Die Beschwerde musste kostenpflichtig gemäß § 97 Abs. 1 ZPO zurückgewiesen werden.
1. Der Kläger hat bereits nicht hinreichend dargelegt und glaubhaft gemacht, dass er die Antragsfrist des §
5 Abs. 3 S. 1 KSchG gewahrt hat. Nach dieser Bestimmung ist der Antrag, die Klage nachträglich
zuzulassen, nur innerhalb von 2 Wochen nach Behebung des Hindernisses zulässig. Die Antragsfrist
beginnt also spätestens mit der Kenntnis vom Hindernis bzw. vom Wegfall des Hindernisses für die
(rechtzeitige) Klageerhebung. Die Antragsfrist kann aber auch schon vorher beginnen, wenn die Kenntnis
vom Hindernis bzw. vom Wegfall des Hindernisses bei Aufbieten der zumutbaren Sorgfalt hätte früher
erlangt werden können, - also die fortbestehende Unkenntnis nicht mehr unverschuldet ist. Deshalb
dürfen der Antrag auf nachträgliche Zulassung und die verspätete Klageerhebung nicht schuldhaft
hinausgezögert werden. Bei der Frage, ob und inwieweit das Weiterbestehen eines Hindernisses nicht
mehr als unverschuldet angesehen werden kann, steht das Verschulden ihres Prozessbevollmächtigten
nach § 85 Abs. 2 ZPO dem eigenen Verschulden der Partei gleich. Das Verschulden ihres
Prozessbevollmächtigten muss sich eine Partei insbesondere dann zurechnen lassen, wenn der
Bevollmächtigte erkannt hat oder nach den Umständen hätte erkennen müssen, dass eine Frist
abgelaufen ist.
Unter den gegebenen Umständen liegt eine verschuldete Nichteinhaltung der First des § 5 Abs. 3 S. 1
KSchG vor. Dabei entlastet es den Kläger nicht, dass die Nichteinhaltung der Frist alleine seinem
(früheren) Prozessbevollmächtigten anzulasten ist. Abzustellen ist nämlich im Rahmen des § 5 Abs. 3 S. 1
KSchG auf den (möglichen) Kenntnisstand des Prozessbevollmächtigten (§ 85 Abs. 2 ZPO; LAG Hessen
vom 04.12.2002 - 15 Ta 203/02 - und vom 11.03.2005 - 15 Ta 638/04 -; vergleiche auch BAG vom
13.08.1992 - 2 AZR 92/92 A - ).

-------

Aufgabe A |
Schreib die Einträge ab der Zeile mit „The image size is (685, 624).“ bis einschließlich der Zeile mit „Action: (x=468, y=247)“ neu und setz dabei „graph“ an die Stelle von „chart“, ohne sonst etwas zu ändern. Die Bilder lässt du in deiner Antwort weg.
Der Text und die Einträge haben nichts miteinander zu tun.

Zu bearbeitende Einträge |
-------

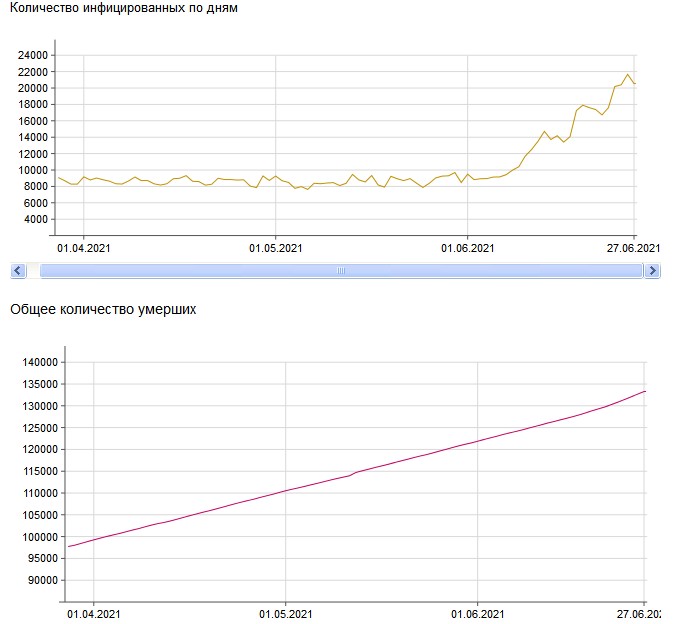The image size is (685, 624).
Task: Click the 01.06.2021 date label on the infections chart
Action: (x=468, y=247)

-------

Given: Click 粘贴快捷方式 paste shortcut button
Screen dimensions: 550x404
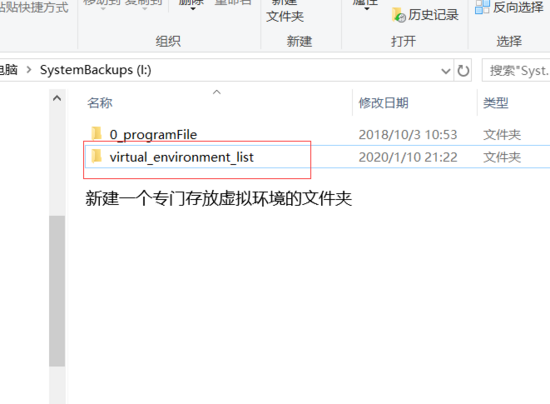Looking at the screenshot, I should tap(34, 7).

-------

Aufgabe B |
Innerhalb welcher Frist ist der Antrag auf nachträgliche Zulassung der Klage laut dem Text zulässig?

Lösung A |
The image size is (685, 624).
Task: Click the 01.06.2021 date label on the infections graph
Action: (x=468, y=247)

Lösung B |
Nur innerhalb von 2 Wochen nach Behebung des Hindernisses.